Genetic Clock Makers at UC San Diego Publish Their “Timepiece” in Nature
October 29, 2008
UC San Diego bioengineers have created the first stable, fast and programmable genetic clock that reliably keeps time by the blinking of fluorescent proteins inside E. coli cells. The clock’s blink rate changes when the temperature, energy source or other environmental conditions change, a fact that could lead to new kinds of sensors that convey information about the environment through the blinking rate.
UC San Diego bioengineers including Scott Cookson (pictured) have created the first stable, fast and programmable genetic clock that reliably keeps time by the blinking of fluorescent proteins inside E. coli cells. One of the keys to this advance is a sophisticated microfluidic system (inset photo) designed and built in Jeff Hasty’s UC San Diego bioengineering lab. In these experiments, the microfluidic systems controlled the environmental conditions that determine the blinking rate of the new genetic clocks.
The researchers published their synthetic biology advance in the journal Nature on 29 October, 2008.
One next step is to synchronize the clocks within large numbers of E. coli cells so that all the cells in a test tube would blink in unison. “This would start to look a lot like the makings of a fascinating environmental sensor,” said Jeff Hasty, a UC San Diego bioengineering professor and senior author on the Nature paper. Researchers in his lab have also developed sophisticated microfluidic systems capable of controlling environmental conditions of their E. coli cells with great precision. This enables the bioengineers to track exactly what environmental conditions affect their clocks’ blink rates.

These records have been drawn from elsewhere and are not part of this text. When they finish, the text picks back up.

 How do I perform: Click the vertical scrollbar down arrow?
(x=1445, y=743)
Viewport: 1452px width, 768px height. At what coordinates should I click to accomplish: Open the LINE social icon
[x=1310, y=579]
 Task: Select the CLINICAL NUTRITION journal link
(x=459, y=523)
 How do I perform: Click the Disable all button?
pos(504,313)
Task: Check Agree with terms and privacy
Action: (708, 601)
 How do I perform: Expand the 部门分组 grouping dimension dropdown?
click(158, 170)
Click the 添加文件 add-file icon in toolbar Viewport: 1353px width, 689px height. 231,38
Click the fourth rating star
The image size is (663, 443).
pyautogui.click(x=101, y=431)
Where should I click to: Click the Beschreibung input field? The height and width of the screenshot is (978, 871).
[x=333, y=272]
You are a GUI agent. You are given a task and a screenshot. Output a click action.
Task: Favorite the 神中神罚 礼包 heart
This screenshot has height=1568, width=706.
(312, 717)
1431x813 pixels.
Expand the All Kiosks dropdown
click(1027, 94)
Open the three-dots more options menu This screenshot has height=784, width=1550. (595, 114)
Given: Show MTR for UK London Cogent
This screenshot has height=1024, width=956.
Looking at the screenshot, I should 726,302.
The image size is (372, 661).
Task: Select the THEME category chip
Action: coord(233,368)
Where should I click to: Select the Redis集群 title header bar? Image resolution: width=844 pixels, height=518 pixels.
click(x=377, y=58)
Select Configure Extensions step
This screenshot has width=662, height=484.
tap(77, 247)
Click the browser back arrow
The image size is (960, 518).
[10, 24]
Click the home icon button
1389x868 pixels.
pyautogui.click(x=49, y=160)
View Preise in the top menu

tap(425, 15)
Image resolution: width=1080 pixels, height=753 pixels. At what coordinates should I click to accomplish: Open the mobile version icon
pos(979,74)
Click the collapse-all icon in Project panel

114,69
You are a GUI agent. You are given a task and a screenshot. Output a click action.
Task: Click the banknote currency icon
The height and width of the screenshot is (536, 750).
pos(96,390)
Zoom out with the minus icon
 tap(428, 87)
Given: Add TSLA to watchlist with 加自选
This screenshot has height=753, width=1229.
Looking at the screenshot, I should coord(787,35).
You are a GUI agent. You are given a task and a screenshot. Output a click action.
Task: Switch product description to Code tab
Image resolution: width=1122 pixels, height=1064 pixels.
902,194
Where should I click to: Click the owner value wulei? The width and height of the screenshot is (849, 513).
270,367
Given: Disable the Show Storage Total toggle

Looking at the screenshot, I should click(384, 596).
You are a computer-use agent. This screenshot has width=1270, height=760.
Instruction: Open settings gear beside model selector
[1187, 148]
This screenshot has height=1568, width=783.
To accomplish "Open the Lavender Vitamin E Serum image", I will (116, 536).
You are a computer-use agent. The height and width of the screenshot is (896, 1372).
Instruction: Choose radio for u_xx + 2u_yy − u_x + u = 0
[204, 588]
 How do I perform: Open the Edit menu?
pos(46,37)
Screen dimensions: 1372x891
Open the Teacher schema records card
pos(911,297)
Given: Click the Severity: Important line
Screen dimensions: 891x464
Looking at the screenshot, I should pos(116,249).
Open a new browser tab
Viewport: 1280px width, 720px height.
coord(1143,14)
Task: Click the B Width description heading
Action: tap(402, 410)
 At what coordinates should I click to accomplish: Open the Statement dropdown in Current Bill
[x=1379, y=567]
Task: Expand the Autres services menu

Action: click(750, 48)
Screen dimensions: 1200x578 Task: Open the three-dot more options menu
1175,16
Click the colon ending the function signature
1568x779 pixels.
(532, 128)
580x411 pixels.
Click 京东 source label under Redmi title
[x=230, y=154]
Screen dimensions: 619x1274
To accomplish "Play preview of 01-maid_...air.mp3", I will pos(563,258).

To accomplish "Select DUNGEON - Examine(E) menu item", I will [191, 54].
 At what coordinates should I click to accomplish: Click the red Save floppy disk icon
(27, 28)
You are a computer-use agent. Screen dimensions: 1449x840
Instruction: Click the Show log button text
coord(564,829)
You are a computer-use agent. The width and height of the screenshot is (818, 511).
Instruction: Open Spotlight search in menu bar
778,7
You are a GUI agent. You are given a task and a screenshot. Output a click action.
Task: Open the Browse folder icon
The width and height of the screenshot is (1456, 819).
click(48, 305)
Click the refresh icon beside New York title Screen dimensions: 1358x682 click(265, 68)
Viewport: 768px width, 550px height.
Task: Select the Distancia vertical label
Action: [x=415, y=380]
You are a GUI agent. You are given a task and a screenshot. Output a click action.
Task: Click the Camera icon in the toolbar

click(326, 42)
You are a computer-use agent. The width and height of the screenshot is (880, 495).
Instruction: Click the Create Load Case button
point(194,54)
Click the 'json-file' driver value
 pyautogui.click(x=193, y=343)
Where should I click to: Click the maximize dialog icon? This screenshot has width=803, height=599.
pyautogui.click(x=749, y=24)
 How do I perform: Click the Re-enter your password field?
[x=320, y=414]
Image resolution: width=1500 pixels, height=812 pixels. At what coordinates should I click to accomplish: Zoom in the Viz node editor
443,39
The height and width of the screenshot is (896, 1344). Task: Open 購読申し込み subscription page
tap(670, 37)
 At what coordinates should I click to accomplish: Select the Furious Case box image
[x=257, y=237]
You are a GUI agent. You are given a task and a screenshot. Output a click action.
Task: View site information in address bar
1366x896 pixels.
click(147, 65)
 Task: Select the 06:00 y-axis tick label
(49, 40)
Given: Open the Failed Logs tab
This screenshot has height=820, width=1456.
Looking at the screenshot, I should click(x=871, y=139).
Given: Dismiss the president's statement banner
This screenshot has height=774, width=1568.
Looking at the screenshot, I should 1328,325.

A three-step approach to synthetic biology provides the foundation for Jeff Hasty’s Systems Biodynamics Lab at UC San Diego. You first write down computational models for a particular system, such as a genetic clock, and then you develop design criteria from these models. Finally, you build gene networks based on these design criteria—and see if these networks behave as the models predict.
“Instead of just iterating forever and trying to figure it out that way, we try to codify our ideas into a computational model and use that model to generate design criteria and then build the gene networks based on what we learned through the process,” explained Scott Cookson, an author on the new Nature paper and a Ph.D. student in Hasty’s lab.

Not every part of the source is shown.